El Santo Cura de Ars decía: “El sacerdocio es el amor del Corazón de Jesús” Querido José, hermano desde hoy en el ministerio episcopal, que todos vean en nosotros el amor del Corazón de Jesús. Que el Corazón de Jesús dé forma a nuestro ser sacerdotal. Que todos los días de nuestra vida, especialmente en la Eucaristía, contemplando a Aquél, que fue traspasado por nuestros pecados, digamos desde lo más hondo de nuestro ser “me amó y se entregó por mí”. Que nuestro corazón de pastores, sea como el corazón de Cristo: un corazón siempre dispuesto a ir al encuentro del hijo pródigo, siempre atento a las necesidades de los hombres, siempre disponible para curar y perdonar.

El Corazón abierto de Cristo es el símbolo de la misericordia, es la revelación del amor del Padre. En el Corazón de Cristo se nos manifiesta el misterio de la Redención. Cristo en la Cruz, con su corazón traspasado, restaura la relación con Dios que el pecado había destruido.

Con el pecado del primer Adán, el hombre había rechazado la paternidad de Dios y había desconfiado de Él. Una ofensa tan grande el hombre era incapaz de repararla. Sólo Jesucristo, Dios y hombre, podía repararla. Con su muerte en la cruz y su corazón traspasado por nuestros pecados, el nuevo Adán, Jesucristo, dice sí a la paternidad de Dios, pone la vida entera en sus manos, y reparando aquella ofensa infinita hace posible que el hombre, unido a Él entre en el misterio de la paternidad divina.

Muchos hombres, por desgracia, siguen rechazando esa paternidad; y rechazando esta paternidad están destruyendo sus vidas. Nuestra misión es mostrarles el amor del corazón de Cristo y llevarlos a Dios. Nuestra misión, es una misión de reparación: reparar con Cristo en la cruz, entregando nuestra vida por amor, el daño causado en el hombre por el pecado.

El Corazón de Jesús sintetiza esta revelación del amor y de la misericordia.

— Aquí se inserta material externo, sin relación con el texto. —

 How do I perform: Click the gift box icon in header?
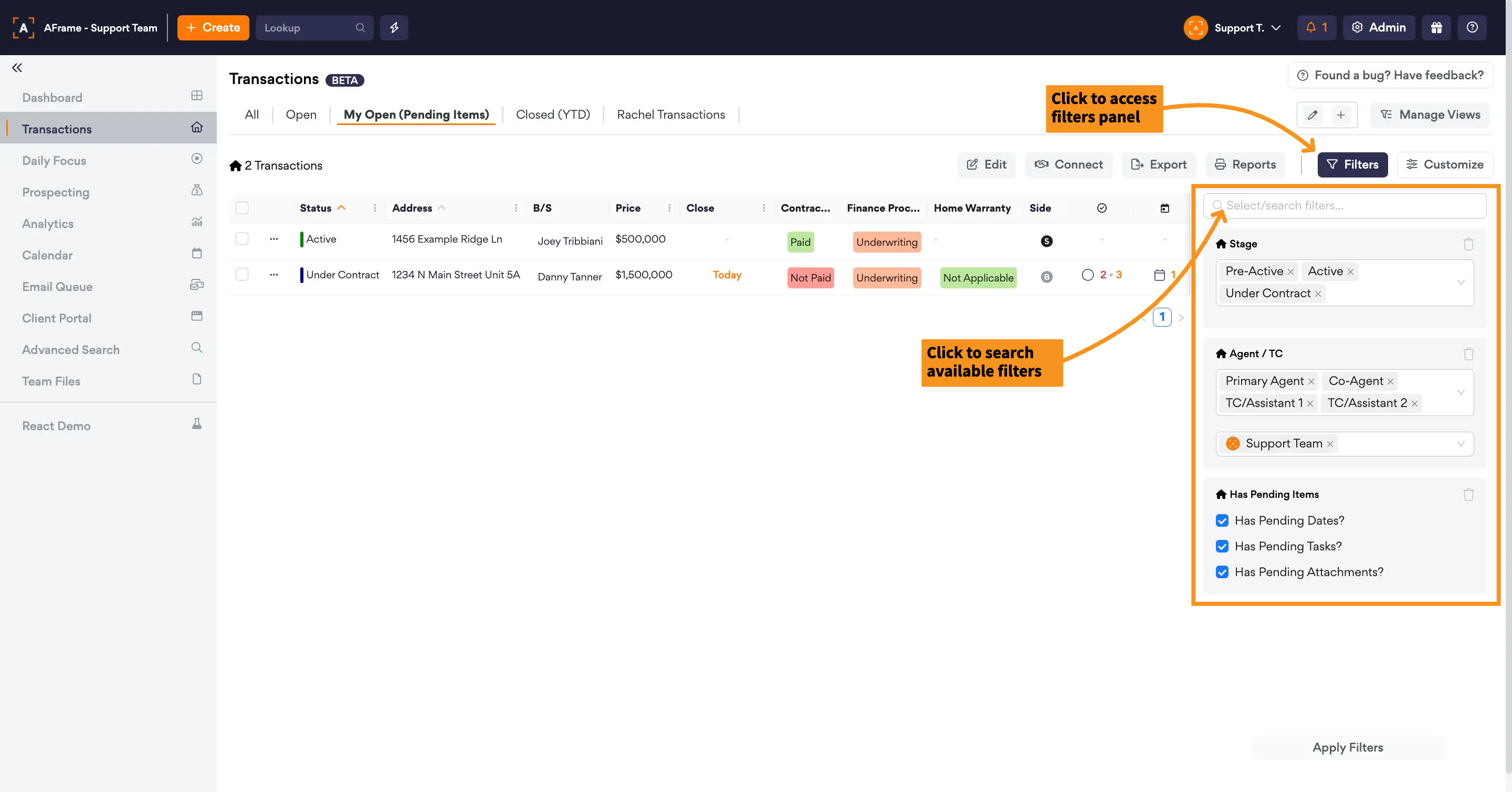[1436, 28]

Hablar del Corazón de Jesús es hablar del corazón del Señor resucitado que está ahí vivo ante nosotros, que está cerca de nosotros ahora con corazón palpitante, con ese mismo corazón con que nos amó estando con nosotros en este mundo. Él nos amó con corazón humano, con aquél corazón que dejó de latir en el momento de la muerte, pero volvió a latir después de la resurrección para seguir latiendo hasta la eternidad.

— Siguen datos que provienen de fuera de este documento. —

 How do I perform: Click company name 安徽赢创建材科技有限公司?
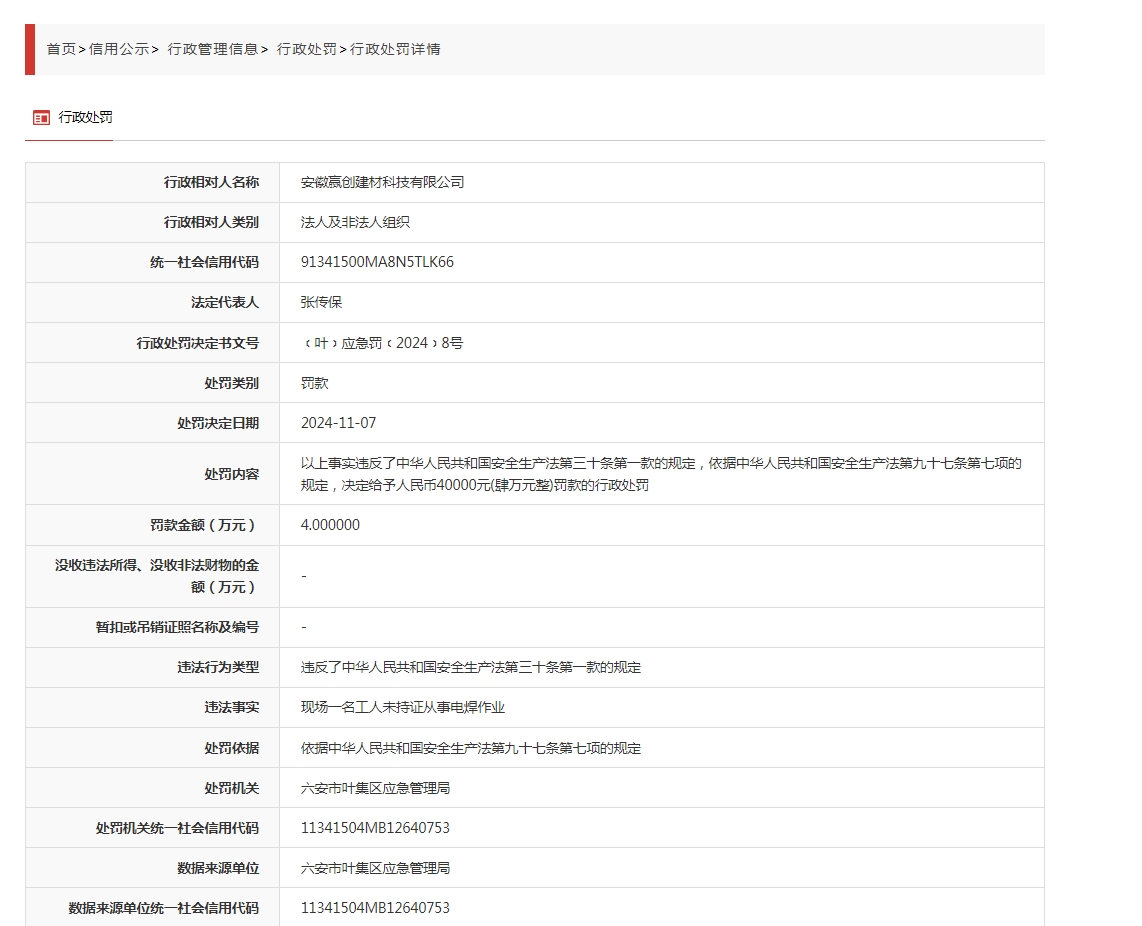tap(382, 182)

Querido José, nosotros, obispos y sacerdotes, somos el amor del Corazón de Jesús. Vivimos una cultura sin corazón, sin alma, sin Dios. Y un mundo sin Dios es un mundo desesperanzado y descorazonado Nuestra misión es dar al mundo un corazón y ese corazón, el único corazón que puede darles vida es el Corazón de Cristo que ha de hacerse visible ante los hombres con nuestro amor.

Junto al Corazón de Jesús está el Corazón Inmaculado de María. María es el sagrario del Corazón de Jesús. Ella siempre nos lleva a Jesús. Pidamos hoy su intercesión por el nuevo obispo y por esta diócesis de Getafe que le ha sido confiada.

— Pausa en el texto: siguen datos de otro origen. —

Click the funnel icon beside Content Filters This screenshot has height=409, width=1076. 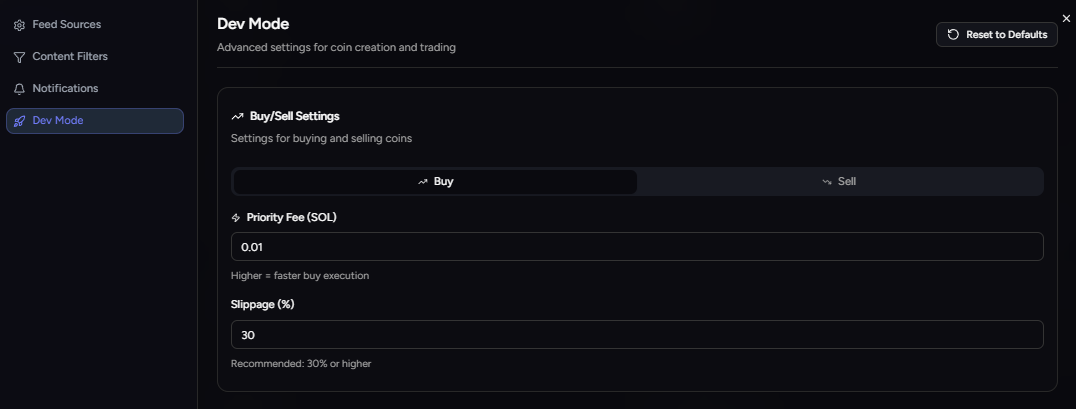19,57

María, Madre de la Iglesia y Reina de los Apóstoles, que con los discípulos en el Cenáculo esperabas la venida del Espíritu Santo. Tú que eres la persona humana que ha correspondido mejor que nadie a la vocación de Dios; tú que te has hecho sierva y discípula de la Palabra hasta concebir en tu corazón y en tu carne al Verbo hecho hombre para darlo a la humanidad, ruega por nosotros, para que este acontecimiento de gracia que hoy estamos viviendo nos haga crecer en santidad y nos haga ser cada día más dóciles a la voluntad de tu divino Hijo. Amen.